She made her film debut aged four, entered rehab at 13, married twice by 27 and began a family with her art dealer husband Will Kopelman aged 39.
If there's one person who we would be fascinated to hear the life story of, it's Drew Barrymore.
And happily, the 40-year-old actress has obliged, with news that she is to pen a series of autobiographical essays in a new book about her life.
Publishers Dutton confirmed to People that Barrymore has signed a deal with them to write an as yet untitled book about her childhood, film adventures and recent foray into motherhood.
Despite the well-documented ups and downs of the star's life - including teen drug addiction and estrangement from her mother - the proposed book will be upbeat and funny.
"I love stories that are humorous, emotional and welcoming, and that is my goal in writing this book," says Barrymore, who has two young daughters, Olive and Frankie, with her husband Kopelman.
Ben Sevier, publisher of Dutton, says, "We are thrilled to welcome Drew Barrymore, a true American icon, to the Dutton list, and can't wait to help bring her wonderful writing to the world."
The book will chart Barrymore's experiences of "living on her own at 14 (and how laundry may have saved her life), getting stuck in a gas station overhang on a cross-country road trip, saying goodbye to her father in a way only he could have understood, and many more adventures and lessons that have led to the most important thing in her life, which is motherhood."
It's yet not known how much the book deal was worth, or when it will come out.

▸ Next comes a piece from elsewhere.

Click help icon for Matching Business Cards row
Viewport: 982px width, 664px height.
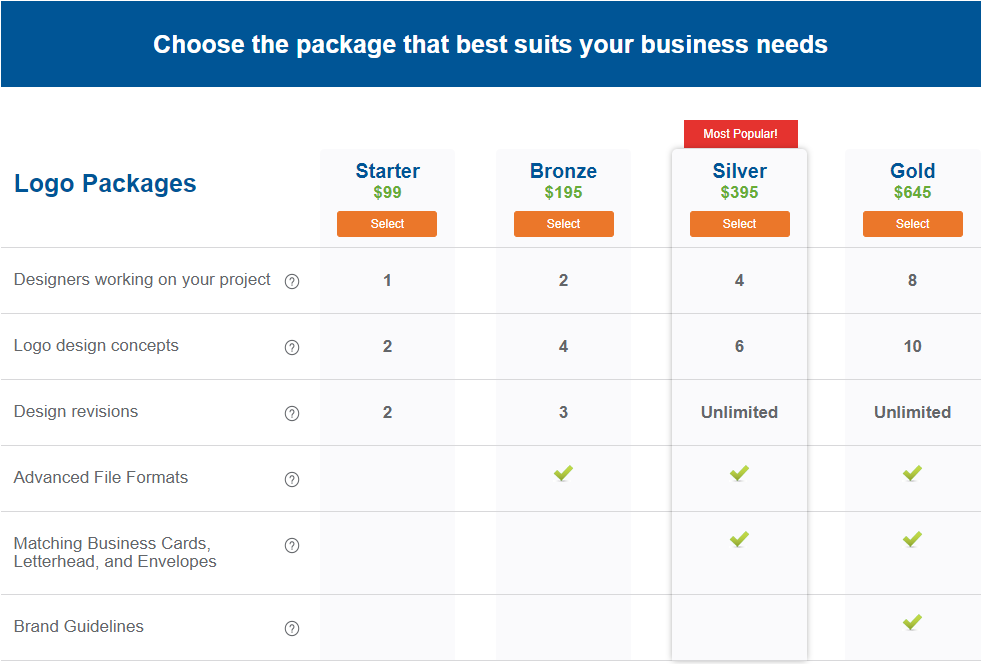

Barrymore has written previously of her struggle with drug addiction, in her autobiography Little Girl Lost.
The actress captured the heart of a nation aged seven with her role in E.T.: The Extraterrestrial and she was hailed as a modern-day Shirley Temple.
But her fame quickly spiraled into a troubled life; she had her first drink at nine, began smoking pot at 10, and tried cocaine for the first time aged 12. She successfully petitioned to emancipate herself from her family at the age of 15 and four years later entered into a short-lived marriage to bar owner Jeremy Thomas.
A few turbulent years followed, but Barrymore managed to shrug off her reputation as a wild child and turn her languishing film career around by forming her own production company, Flower Films, in the mid-90s.
A stream of hit 90s movies followed, including Scream, The Wedding Singer and Never Been Kissed.
Charlie's Angels, co-starring Barrymore, Cameron Diaz and Lucy Liu, was the first big commercial success for Barrymore's production company in 2003 and she's never looked back since, building up a portfolio of successful films and performances through the Naughties. She married Kopelman in June 2012 and they had their first child three months later.
"I love the wonderful and awkward journey that I’ve been on - it’s forced me to grow so much," Barrymore said recently. "You learn to draw on the good and the bad times. One thing I’ve learned is to take a deep breath before reacting to something. That’s a big change that’s helped me get where I am."